Politique

Togo : Le premier Vice-président de l’UFC répond aux accusations contre son parti

La mise en place et la composition du Conseil national de suivi de la décentralisation (CNSD) continue d’être la pomme de discorde des partis de l’opposition togolaise. La mission qui lui est dévolue est de fixer les orientations en concertation avec les autres politiques sectorielles et de faire des propositions en vue de dégager les moyens d’améliorer le processus de la mise en œuvre de la décentralisation au Togo.

Force est de constater que la majeure partie des forces vives de l’opposition politique togolaise sont montées au créneau pour dénoncer soit la composition bancale de ce conseil, soit l’incohérence dans la représentation des partis de l’opposition. En effet, le CNSD compte des représentants du parti au pouvoir et des formations politiques de l’opposition. Cependant, les partis de l’opposition s’attaquent l’un à l’autre et s’accusent mutuellement sans égard pour le but essentiel pour lequel ce conseil a été créé.
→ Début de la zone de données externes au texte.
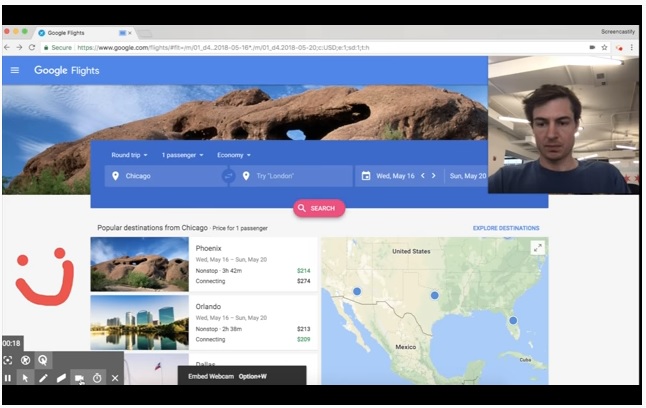Open the Economy class dropdown
This screenshot has height=408, width=646.
(234, 155)
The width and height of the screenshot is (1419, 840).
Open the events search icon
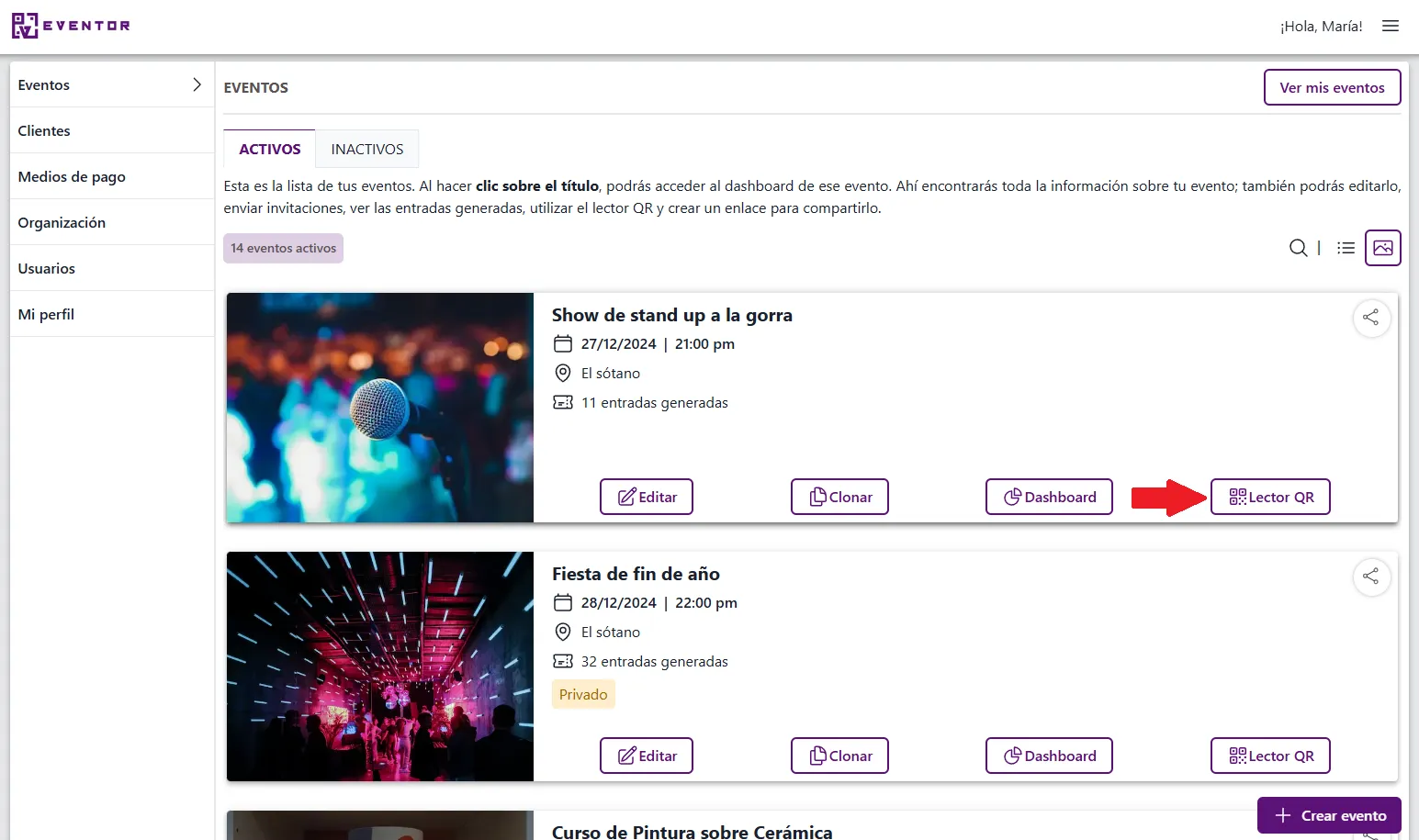(1298, 248)
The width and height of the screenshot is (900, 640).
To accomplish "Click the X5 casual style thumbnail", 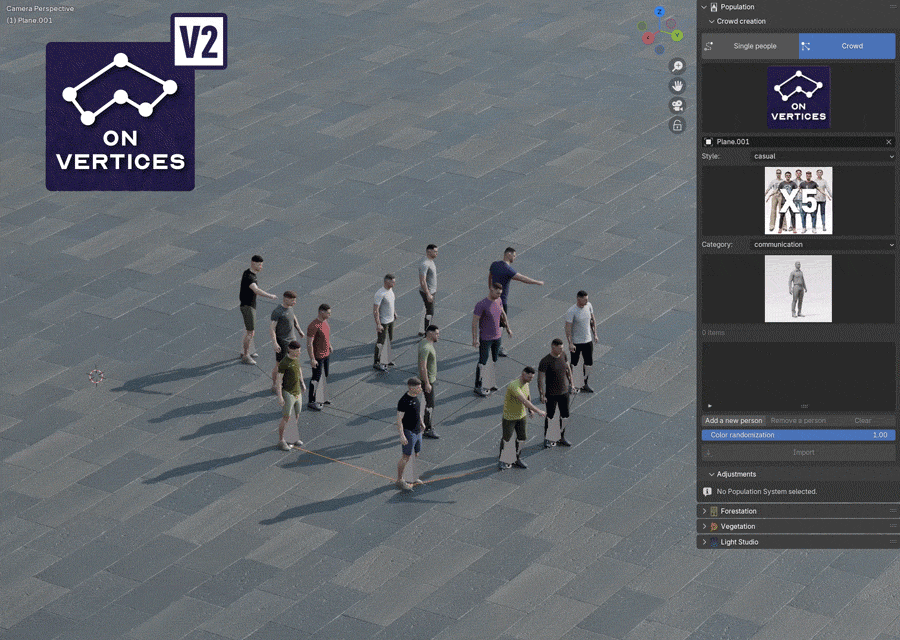I will click(x=797, y=200).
En effet, le CAR de Me Yawovi Agboyibo et l’ANC de Jean-Pierre Fabre s’opposent au statut accordé à l’UFC en tant que parti de l’opposition. Ceci, en raison d’un accord politique qui le lie au pouvoir depuis près d’une décennie. Ses anciens camarades de lutte trouvent qu’il ne fait plus partie des leurs et qu’il devait normalement siéger avec la majorité. A cette allégation, le premier vice-président de l’UFC, Brim Bouraïma-Diabacté, a fourni une réponse selon laquelle ni le CAR, ni l’ANC ne dispose pas d’ « un pouvoir divin pour décider qui doit siéger et où » car renchérit-il, l’évolution du pays implique la réunion de toutes les sensibilités, sans exclusion.